The government also faces a choice. It can let fuel prices reflect crude costs. Or it can cut fuel taxes and absorb some pain itself.

Both choices carry a cost. One hits consumers more directly. The other strains government finances.

Still, Axis Mutual Fund argues that India is not standing where it stood in 2013, 2018, or 2022. Banks are healthier, private debt is lower, forex reserves are stronger, and domestic savings are deeper.

That does not remove the risk. It means India has more shock absorbers than before.

RBI may not overreact

The market is already pricing in fear. Axis Mutual Fund says swap markets expect around 75 to 100 basis points of rate hikes.

A rate hike of 100 basis points means one full percentage point. For a borrower, that can pinch hard.

If a young professional has a floating-rate home loan, higher rates can lift EMIs. If the bank keeps the EMI unchanged, the loan tenure stretches instead.

That is why the Reserve Bank of India decision on June 5 matters. Bond investors want to know whether the central bank agrees with market fear.

Axis Mutual Fund believes the market may be too gloomy. Its base case does not expect a repeat of the 2013 Taper Tantrum response.

Back then, emerging markets came under pressure after the US Federal Reserve signalled tighter policy. India faced stress in the rupee, bonds, and foreign flows.

This time, Axis expects the RBI to use more than just interest rates. It may combine smaller rate hikes with liquidity tools, dollar-market action, and steps to attract foreign inflows.

That distinction matters. A crude oil shock comes from supply, not runaway demand. People are not buying too much oil because they feel rich. The world is paying more because supply looks risky.

So, very aggressive rate hikes may not solve the core problem. Higher rates can slow growth, but they may not fully protect the rupee.

For ordinary savers, this is the heart of the debate. Higher rates can improve fixed deposit returns. But they can also hurt loans, jobs, business expansion, and market sentiment.

What bond investors can do

Axis Mutual Fund is not asking investors to blindly buy long-term bonds. Its view is more measured.

It suggests a neutral to slightly long duration stance for the next three months. Duration shows how sensitive a bond is to interest rate moves.

A longer-duration bond gains more when yields fall. It also loses more when yields rise. So, duration is useful, but only when handled with care.

The fund house suggests adding duration after the first RBI policy response over the next three to six months. That means investors need not act in one shot.

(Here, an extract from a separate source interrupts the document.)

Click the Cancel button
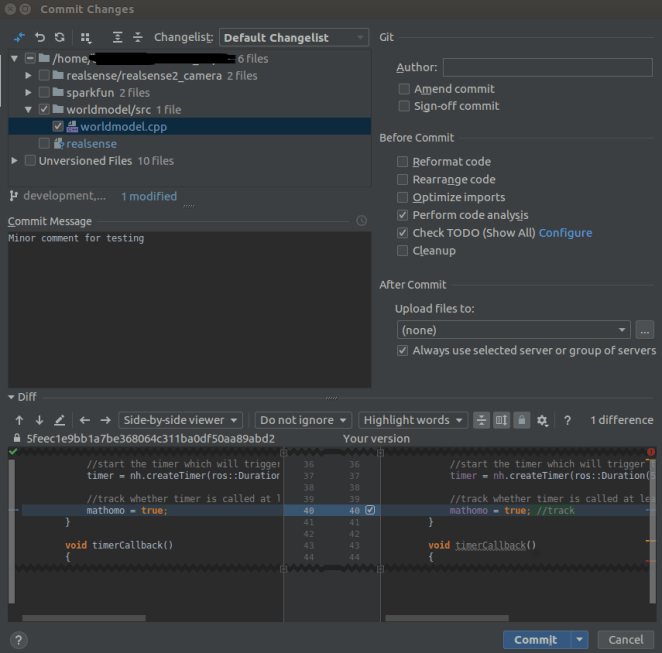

It also says investors can extend duration further over six to twelve months if crude falls below $75 a barrel. Another trigger would be long-term bond yields moving above 7.9 percent.

This is a sensible way to frame the choice. Investors should not treat bonds like a fixed deposit with a daily price tag. Market-linked debt funds move up and down.

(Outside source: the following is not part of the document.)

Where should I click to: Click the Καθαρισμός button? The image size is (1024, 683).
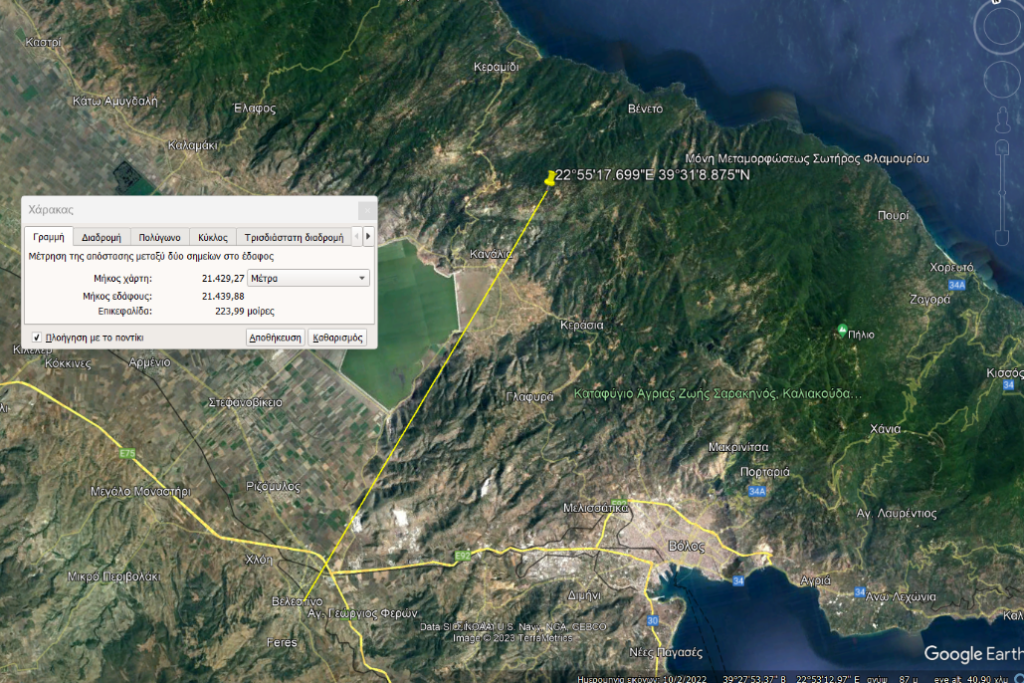coord(338,338)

A retiree using debt funds for stability needs a different plan from a trader chasing yield moves. A salaried investor saving for a house down payment also needs caution.

For someone with a ₹5 lakh debt fund portfolio, even a 1 percent move matters. It means ₹5,000 up or down on paper. That is not life-changing, but it is not invisible either.

The better lesson is about pacing. In volatile markets, staggered investing often beats dramatic calls. It reduces regret and keeps the investor in the game.

The next few weeks will test whether bond markets have priced too much fear. If oil cools and the RBI stays measured, long bonds may reward patient investors. If crude climbs again, the ride will get bumpier. Either way, the old fixed-income comfort has changed. Bonds still offer opportunity, but they now demand attention, patience, and a clear sense of why you own them.